The Interim Filings were uploaded to SEDAR+ on December 12, 2023. The Company received a revocation order from the ASC on December 14, 2023 (the "Revocation Order").
In addition to the Revocation Order, on December 6, 2023, the TSX Venture Exchange (the "TSXV") suspended trading of the Company's shares on the TSXV. Despite the Revocation Order received from the ASC, the Company's shares will not resume trading on the TSXV until the Company submits a written reinstatement application that is acceptable to the TSXV.
About Luckbox
The Company has a Business-to-Consumer (B2C) platform, and by leveraging shared technology, data, and resources, the Company can offer an extensive range of betting options for esports tournaments. The Company's in-house customized user interface and user experience, built on a technology stack that supports multiple odds and streaming sources, allows the Company to deliver deep esports betting coverage. The Company has been built by a team combining experience in the igaming industry and a passion for esports to offer players a unique, broad, engaging, and legal CS:GO betting, Dota 2 and League of Legends betting experience. In November 2020, the Company's subsidiary business (doing business as "Luckbox"), was named Rising Star at the EGR Operator Awards. The Company (via the subsidiary Real Time Games Holdings) holds a full license under the Online Gambling Regulation Act (OGRA), issued by the Isle of Man Gaming Supervision Commission. Real Time is fully licensed in the Isle of Man for B2C esports & sports betting and casino. Luckbox is committed to supporting responsible gambling.

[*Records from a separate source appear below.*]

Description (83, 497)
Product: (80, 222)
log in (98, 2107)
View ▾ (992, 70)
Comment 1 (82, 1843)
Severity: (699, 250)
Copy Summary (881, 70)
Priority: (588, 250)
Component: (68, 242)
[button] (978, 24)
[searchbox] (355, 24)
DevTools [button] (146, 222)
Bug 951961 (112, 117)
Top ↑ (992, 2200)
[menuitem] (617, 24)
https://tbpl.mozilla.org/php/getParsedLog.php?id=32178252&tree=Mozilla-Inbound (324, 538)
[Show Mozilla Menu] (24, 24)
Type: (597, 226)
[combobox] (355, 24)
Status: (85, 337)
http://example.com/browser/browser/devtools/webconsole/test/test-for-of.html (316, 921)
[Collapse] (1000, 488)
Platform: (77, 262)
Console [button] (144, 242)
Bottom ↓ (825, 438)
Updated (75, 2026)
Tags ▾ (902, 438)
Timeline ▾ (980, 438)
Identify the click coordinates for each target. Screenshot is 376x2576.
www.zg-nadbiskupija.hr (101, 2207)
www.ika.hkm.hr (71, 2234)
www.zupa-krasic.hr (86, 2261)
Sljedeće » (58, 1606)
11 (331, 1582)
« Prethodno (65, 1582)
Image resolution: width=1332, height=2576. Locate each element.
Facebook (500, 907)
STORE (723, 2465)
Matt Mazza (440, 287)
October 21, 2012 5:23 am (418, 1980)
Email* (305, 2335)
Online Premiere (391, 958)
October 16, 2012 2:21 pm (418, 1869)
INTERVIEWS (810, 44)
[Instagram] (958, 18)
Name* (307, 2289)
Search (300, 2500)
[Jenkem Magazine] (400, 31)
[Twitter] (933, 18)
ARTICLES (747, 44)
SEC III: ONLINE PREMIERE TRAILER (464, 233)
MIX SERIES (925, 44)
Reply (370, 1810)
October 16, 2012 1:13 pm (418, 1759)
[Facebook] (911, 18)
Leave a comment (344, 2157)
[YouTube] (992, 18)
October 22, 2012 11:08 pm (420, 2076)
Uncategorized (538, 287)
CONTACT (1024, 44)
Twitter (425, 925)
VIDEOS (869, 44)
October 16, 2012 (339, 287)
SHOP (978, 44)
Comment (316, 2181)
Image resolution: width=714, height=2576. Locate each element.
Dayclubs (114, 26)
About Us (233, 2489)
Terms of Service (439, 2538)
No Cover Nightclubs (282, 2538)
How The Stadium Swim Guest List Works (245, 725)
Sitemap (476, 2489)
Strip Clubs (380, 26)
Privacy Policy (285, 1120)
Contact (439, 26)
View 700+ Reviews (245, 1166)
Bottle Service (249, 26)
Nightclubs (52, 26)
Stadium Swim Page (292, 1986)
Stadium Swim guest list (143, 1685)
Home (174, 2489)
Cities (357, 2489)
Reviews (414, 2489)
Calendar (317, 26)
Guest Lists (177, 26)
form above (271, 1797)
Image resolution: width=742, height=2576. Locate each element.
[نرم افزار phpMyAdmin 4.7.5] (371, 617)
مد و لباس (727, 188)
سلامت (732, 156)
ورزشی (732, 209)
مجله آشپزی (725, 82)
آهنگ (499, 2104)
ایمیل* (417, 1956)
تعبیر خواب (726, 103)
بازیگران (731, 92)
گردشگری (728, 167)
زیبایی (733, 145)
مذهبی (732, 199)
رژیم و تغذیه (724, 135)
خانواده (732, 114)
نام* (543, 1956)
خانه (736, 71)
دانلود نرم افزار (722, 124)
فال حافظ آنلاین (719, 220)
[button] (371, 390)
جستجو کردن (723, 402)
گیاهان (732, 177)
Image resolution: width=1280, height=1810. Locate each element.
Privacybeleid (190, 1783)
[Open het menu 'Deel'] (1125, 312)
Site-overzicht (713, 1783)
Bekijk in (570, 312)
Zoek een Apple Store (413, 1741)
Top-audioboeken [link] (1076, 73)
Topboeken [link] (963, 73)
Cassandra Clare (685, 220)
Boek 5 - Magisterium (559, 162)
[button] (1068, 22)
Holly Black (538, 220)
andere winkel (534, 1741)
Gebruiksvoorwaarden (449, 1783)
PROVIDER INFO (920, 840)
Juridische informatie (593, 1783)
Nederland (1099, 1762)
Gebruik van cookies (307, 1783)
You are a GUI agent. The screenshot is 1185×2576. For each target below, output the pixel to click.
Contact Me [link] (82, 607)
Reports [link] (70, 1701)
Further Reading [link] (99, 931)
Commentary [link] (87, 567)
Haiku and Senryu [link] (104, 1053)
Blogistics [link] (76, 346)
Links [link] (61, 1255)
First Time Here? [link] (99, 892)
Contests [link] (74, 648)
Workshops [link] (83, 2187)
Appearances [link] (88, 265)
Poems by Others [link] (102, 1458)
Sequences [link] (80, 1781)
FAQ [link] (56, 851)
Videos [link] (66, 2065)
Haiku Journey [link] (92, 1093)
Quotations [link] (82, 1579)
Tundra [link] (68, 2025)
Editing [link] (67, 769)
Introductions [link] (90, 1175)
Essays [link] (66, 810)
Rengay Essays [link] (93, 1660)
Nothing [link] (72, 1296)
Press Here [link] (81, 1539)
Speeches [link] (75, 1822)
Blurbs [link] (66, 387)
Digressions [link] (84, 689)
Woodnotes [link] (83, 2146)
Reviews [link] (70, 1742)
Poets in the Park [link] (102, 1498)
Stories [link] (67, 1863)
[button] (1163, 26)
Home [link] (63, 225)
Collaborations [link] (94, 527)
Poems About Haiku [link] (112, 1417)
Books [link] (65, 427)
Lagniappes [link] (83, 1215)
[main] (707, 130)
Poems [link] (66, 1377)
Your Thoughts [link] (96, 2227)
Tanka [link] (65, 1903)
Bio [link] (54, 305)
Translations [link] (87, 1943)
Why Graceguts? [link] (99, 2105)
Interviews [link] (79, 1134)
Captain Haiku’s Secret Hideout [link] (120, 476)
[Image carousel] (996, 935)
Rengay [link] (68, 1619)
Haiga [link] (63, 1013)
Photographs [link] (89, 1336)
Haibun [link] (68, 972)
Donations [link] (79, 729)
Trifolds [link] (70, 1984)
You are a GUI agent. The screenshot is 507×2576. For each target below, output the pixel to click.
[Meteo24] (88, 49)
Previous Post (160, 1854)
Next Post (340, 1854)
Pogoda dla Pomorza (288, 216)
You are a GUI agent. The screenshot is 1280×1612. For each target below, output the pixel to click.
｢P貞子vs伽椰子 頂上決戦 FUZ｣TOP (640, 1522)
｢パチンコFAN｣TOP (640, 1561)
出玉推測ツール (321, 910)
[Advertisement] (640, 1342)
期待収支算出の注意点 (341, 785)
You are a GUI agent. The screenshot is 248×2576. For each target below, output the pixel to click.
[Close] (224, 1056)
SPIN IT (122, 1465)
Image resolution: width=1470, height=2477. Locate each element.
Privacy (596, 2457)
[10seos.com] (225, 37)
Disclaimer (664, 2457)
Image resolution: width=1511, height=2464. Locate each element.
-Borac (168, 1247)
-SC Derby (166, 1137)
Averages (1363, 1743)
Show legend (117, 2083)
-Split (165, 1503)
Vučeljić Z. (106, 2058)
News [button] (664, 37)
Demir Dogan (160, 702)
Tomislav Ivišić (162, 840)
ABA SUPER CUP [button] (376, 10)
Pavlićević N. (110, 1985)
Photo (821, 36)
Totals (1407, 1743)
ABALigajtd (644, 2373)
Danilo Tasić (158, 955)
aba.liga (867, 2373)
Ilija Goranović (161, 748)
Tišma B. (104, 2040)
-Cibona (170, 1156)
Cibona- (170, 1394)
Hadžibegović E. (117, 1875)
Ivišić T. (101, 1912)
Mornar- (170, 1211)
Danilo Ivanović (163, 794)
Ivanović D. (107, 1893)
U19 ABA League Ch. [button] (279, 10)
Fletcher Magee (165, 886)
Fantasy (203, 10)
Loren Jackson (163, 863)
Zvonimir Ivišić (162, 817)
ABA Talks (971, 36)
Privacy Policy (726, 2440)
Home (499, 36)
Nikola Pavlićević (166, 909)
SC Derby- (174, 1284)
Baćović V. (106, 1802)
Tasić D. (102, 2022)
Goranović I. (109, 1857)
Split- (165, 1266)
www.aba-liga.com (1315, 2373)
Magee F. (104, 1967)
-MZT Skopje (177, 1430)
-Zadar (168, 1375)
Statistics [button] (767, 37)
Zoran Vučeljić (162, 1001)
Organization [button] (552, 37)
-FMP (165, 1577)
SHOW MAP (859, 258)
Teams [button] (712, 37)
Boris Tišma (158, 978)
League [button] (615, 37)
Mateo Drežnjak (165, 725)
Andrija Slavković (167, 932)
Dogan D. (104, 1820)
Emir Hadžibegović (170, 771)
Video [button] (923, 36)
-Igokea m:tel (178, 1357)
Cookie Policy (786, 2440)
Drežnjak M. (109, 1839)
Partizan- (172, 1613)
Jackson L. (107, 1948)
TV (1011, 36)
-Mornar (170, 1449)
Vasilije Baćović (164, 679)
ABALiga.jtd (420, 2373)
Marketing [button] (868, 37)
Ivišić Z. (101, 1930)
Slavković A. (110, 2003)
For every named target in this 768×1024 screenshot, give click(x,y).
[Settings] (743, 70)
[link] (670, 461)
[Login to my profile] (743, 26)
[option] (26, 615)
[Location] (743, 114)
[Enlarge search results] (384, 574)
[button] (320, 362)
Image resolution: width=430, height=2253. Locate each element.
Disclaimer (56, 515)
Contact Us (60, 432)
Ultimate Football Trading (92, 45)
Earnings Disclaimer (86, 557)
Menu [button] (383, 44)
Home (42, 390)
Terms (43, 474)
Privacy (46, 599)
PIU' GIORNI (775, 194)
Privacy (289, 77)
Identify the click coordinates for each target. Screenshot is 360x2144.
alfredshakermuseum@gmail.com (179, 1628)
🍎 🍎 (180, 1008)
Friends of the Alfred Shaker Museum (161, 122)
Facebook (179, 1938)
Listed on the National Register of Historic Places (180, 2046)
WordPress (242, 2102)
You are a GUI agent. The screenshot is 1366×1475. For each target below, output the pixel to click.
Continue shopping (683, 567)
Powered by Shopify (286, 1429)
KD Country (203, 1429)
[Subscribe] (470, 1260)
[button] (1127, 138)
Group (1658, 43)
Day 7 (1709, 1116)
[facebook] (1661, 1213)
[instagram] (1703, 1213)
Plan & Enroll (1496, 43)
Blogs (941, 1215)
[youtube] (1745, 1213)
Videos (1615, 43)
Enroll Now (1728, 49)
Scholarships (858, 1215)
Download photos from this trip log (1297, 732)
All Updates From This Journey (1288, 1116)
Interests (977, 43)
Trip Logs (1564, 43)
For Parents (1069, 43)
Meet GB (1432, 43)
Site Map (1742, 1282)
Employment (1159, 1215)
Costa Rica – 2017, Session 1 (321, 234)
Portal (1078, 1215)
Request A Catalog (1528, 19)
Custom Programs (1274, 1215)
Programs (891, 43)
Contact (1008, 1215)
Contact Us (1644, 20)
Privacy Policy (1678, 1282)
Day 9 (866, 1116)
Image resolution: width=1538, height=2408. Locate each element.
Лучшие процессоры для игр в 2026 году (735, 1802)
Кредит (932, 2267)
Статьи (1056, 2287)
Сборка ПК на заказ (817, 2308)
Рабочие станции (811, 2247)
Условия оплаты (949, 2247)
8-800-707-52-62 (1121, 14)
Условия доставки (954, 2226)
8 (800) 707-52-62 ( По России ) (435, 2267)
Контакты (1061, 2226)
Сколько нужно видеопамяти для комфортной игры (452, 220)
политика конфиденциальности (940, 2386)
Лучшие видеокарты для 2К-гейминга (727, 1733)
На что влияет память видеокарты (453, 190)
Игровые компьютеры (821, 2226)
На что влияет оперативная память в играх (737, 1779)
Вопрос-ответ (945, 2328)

For further information, please contact:
Real Luck Group Ltd.
Thomas Rosander, Chief Executive Officer
Email: investment@luckbox.com
Phone: (647) 670 2882
Follow Luckbox on Twitter / Facebook / LinkedIn
Cautionary Statements Respecting Forward-Looking Statements, the Loan, and a Strategic Transaction
The TSX Venture Exchange has neither approved nor disapproved the contents of this press release. Neither TSX Venture Exchange nor its Regulation Services Provider (as that term is defined in policies of the TSX Venture Exchange) accepts responsibility for the adequacy or accuracy of this release.
This new release contains "forward-looking statements" within the meaning of such statements under the applicable securities law. Forward-looking statements are frequently characterized by words such as "plan", "continue", "except", "project", "intend", "believe", "anticipate", "estimate", "may", "will", "potential", "proposed" and other similar words, or statements that certain events or conditions "may" or "will" occur. These statements are only predictions. Forward-looking statements in this release include statements regarding the Loan, the ability to close the Loan, the timing of the Closing Date, the Company's ability to secure a successor auditor, and the ability to pursue, negotiate, and close a Strategic transaction prior to the Maturity Date.
Various assumptions were used in drawing the conclusions or making the projections contained in the forward-looking statements throughout this news release, including assumptions based on the Company's publicly disclosed information, the success of any Reinstatement Application with the TSXV in time to close the Loan and maintain the Company's listing on the TSXV; and the Company's current financial condition. Forward-looking statements are based on the opinions and estimates of management at the date the statements are made, and are subject to a variety of risks and uncertainties and other factors that could cause actual events or results to differ materially from those projected in the forward-looking statements. The Company is under no obligation, and expressly disclaims any intention or obligation, to update or revise any forward-looking statements, whether as a result of new information, future events or otherwise except as expressly required by applicable law.